¿Por qué estamos pasando al uso de tecnología de curado por infrarrojos para chips sin plomo?
Si has trabajado alguna vez en el secado y curado de semiconductores, conoces el método tradicional: poner todo dentro de un horno convencional y esperar. Pero las cosas están cambiando. Con la tendencia hacia estándares “verdes” y sin plomo, vemos un gran cambio hacia el uso de la tecnología de infrarrojos.
La ventaja de esta tecnología es que se puede alcanzar la temperatura deseada en la superficie del wafer o sustrato, sin necesidad de calentar toda la habitación.
Evitando la pérdida de energía
Imagínate un horno de aire caliente tradicional. En realidad, es una caja metálica enorme que desperdicia mucha energía solo para calentar sus propias paredes y el aire interior. Es ineficiente.
Con la tecnología de infrarrojos, en cambio, las lámparas emiten radiación electromagnética que llega directamente al material a tratar. De este modo, se logra que las moléculas del recubrimiento o de la pasta de soldadura vibren. Es rápido… realmente rápido. Se logra reducir el tiempo de calentamiento de minutos a segundos.
La mayoría de nosotros utilizamos luz infrarroja de onda corta para esto. Esta luz penetra más profundamente en el material, de modo que la parte inferior de la unión de soldadura se cura a la misma velocidad que la parte superior. Esto evita ese problema de que la superficie se endurezca demasiado rápido, lo cual hace que los disolventes queden atrapados debajo.
Manejando el calor de la soldadura sin plomo
Aquí está el problema: la soldadura sin plomo requiere temperaturas mucho más altas para derretirse, en comparación con la soldadura basada en plomo. Cuando se intenta alcanzar esas temperaturas con un horno convencional, a menudo se sobrecalienta el sustrato de la placa de circuito impreso. Eso provoca deformaciones, lo cual es un verdadero problema para quienes trabajan en control de calidad.

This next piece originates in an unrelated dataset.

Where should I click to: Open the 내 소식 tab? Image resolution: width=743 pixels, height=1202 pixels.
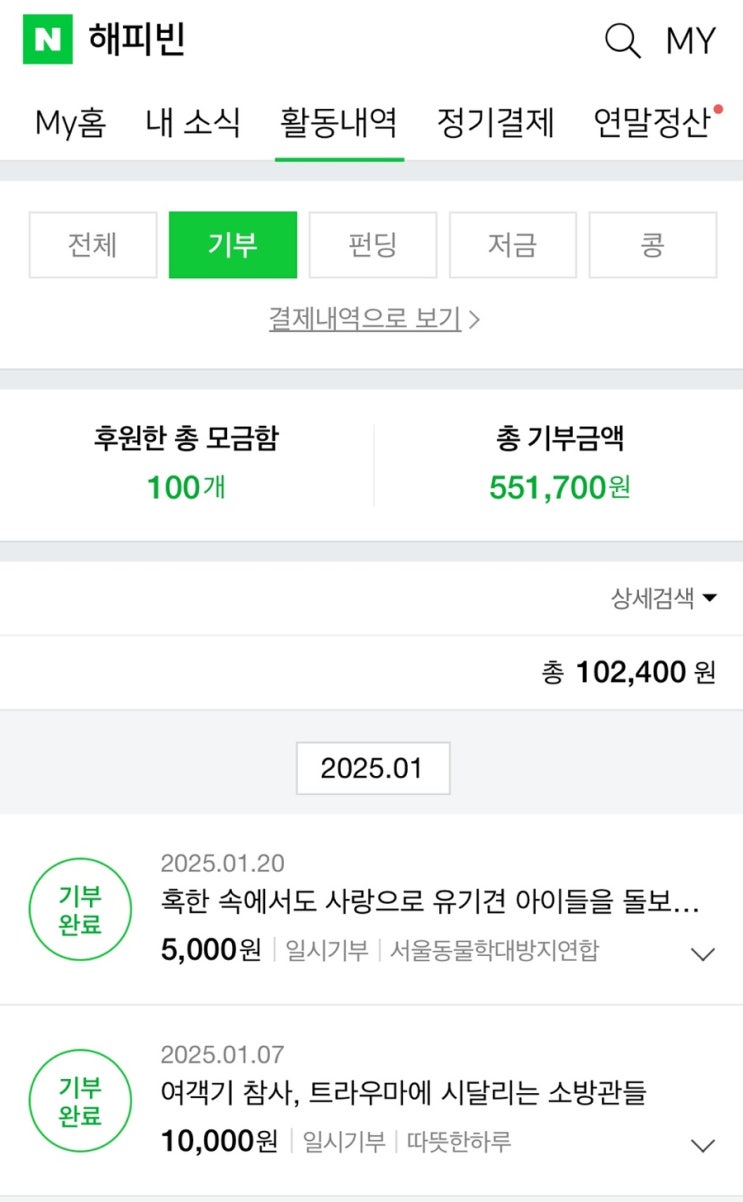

La tecnología de infrarrojos permite un control mucho más preciso. Se puede ajustar la longitud de onda para que coincida exactamente con lo que absorbe el material. El calor se concentra donde se necesita, y no en ningún otro lugar. Esto es mejor tanto para la placa como para el planeta.
La realidad
Ahora bien, la tecnología de infrarrojos no es una solución mágica. No basta con encenderla y dejarla funcionar. Dado que el calor viaja en línea recta, hay que lidiar con el efecto de “sombra”. Si hay componentes de diferentes alturas, los más altos bloquearán el calor que debería llegar a los componentes más bajos.
Para solucionar esto, probablemente será necesario utilizar un arreglo de lámparas múltiples o un dispositivo que permita rotar las placas. Además, hay que asegurarse de que los ventiladores de enfriamiento estén adecuadamente dimensionados. De lo contrario, el calor residual podría afectar negativamente a los sensores de precisión.